Immediately, your brain, that most devious part of your body, speaks. “You have to celebrate! After all, this is America! If you don’t celebrate something, then it wasn’t that important. You have to mark this event so you know you’ve accomplished something.”

           You start thinking about all the ways you can acknowledge this great weight loss. Which would be the best, most meaningful one? Why, with food, of course! You could have a chocolate bar or an oatmeal raisin cookie, the really good kind that are at least three inches in diameter, or maybe a Frappuccino with whipped cream on top?

           Instantly the sane part of your brain speaks up. It’s trying to look out for you. “A pound is 3,500 calories and that’s for sixteen ounces.
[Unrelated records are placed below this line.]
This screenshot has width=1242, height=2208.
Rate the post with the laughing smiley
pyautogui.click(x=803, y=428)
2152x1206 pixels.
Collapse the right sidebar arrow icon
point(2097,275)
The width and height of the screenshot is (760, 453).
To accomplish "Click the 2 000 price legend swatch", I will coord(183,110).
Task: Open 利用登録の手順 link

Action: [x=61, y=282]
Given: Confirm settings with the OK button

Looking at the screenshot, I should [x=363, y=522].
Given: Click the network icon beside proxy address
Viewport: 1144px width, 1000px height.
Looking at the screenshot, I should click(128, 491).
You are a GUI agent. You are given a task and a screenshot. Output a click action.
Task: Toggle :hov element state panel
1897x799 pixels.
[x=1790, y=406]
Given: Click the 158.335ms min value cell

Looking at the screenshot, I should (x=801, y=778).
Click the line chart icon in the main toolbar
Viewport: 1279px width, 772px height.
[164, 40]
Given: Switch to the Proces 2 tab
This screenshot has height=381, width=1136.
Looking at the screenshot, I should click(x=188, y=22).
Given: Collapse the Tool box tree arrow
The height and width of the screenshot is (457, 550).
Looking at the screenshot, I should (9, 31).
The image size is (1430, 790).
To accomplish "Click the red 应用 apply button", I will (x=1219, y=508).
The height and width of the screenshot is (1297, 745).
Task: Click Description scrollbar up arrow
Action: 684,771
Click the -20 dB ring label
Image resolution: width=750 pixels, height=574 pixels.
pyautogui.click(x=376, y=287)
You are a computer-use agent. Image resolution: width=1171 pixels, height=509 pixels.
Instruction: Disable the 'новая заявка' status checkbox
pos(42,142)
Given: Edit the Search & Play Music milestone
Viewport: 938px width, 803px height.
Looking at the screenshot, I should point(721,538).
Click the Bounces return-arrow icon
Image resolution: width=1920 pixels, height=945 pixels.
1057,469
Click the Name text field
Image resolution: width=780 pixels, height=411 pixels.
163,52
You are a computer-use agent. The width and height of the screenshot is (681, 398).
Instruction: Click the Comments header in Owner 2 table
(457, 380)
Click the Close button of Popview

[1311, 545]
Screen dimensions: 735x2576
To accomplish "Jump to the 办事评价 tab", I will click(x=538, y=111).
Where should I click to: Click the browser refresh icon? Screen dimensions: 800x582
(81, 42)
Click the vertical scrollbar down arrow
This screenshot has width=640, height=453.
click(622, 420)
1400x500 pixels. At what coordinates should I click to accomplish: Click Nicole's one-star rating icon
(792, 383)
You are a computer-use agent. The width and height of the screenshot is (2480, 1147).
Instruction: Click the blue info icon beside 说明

You’ve only lost half a pound.”

           Let’s do a little math. 3,500 calories divided in half equals 1,750. The chocolate bar is around 300 calories and the super duper oatmeal raisin cookie is around 500. The Frappuccino with all that nice, real, not fat free, whipped cream on top is around 600.”

           Now the devious part of your brain reasserts itself. It’s very warm and friendly so you just can’t resist paying attention. “Why not have all three, just this once? That would add up to only 1,400 calories. You’ve just lost half a pound. That’s 1,700 calories. You’d still be ahead. You would have lost one and one-half ounces!”

           Where did this devious part come from? It seems to know you so well, almost like your best friend. It acts like it’s only looking out for you and shows up every time you start to make some progress on that ten pounds. “What’s going on here?” you ask yourself. “No one needs a friend like this.” 

           You want your brain to tell you: “Great! Congratulations! Wonderful! You’ve finally lost some weight. You need to commemorate this remarkable achievement. Go to your favorite café, sit outside in the sun and order a hot cup of herbal tea. How about orange mango, cranberry apple or lemon zest? You will feel so wonderful afterwards and the number of calories is zero.”

           “Zero calories,” your devious part starts in, “how can I mark this important event by putting something with no calories into my body? I need something that tastes good. That means salt, fat, sugar.”

           “No, no, no,” your sane part says. “You don’t want calories.  That’s the whole point.  You want something with zero calories so you can continue to lose weight.” 

           “What kind of friend are you?” your devious part demands.  “She lost weight, after all. She needs to go out and celebrate and eat something very special with lots of whipped cream, chocolate and sugar. There’s nothing like the taste of real sugar. After all, she just lost half a pound.”

           “Whoa”, your sane part weighs in. “You’re not at the end of the line. You’re only on the first step. You didn’t go on this diet to lose half a pound. You went on it to lose ten pounds. Remember? To lose ten pounds, at a half pound a week, will take twenty weeks. That’s close to five months. You haven’t even gotten through the first month yet. Actually, this is only the end of Week #1.”

           So the real reason it’s so hard to stay on a diet is our brains have two parts—the sane and the devious. It is hard for some of us to realize the devious part is not really our best friend. What we really need is therapy for our split personality!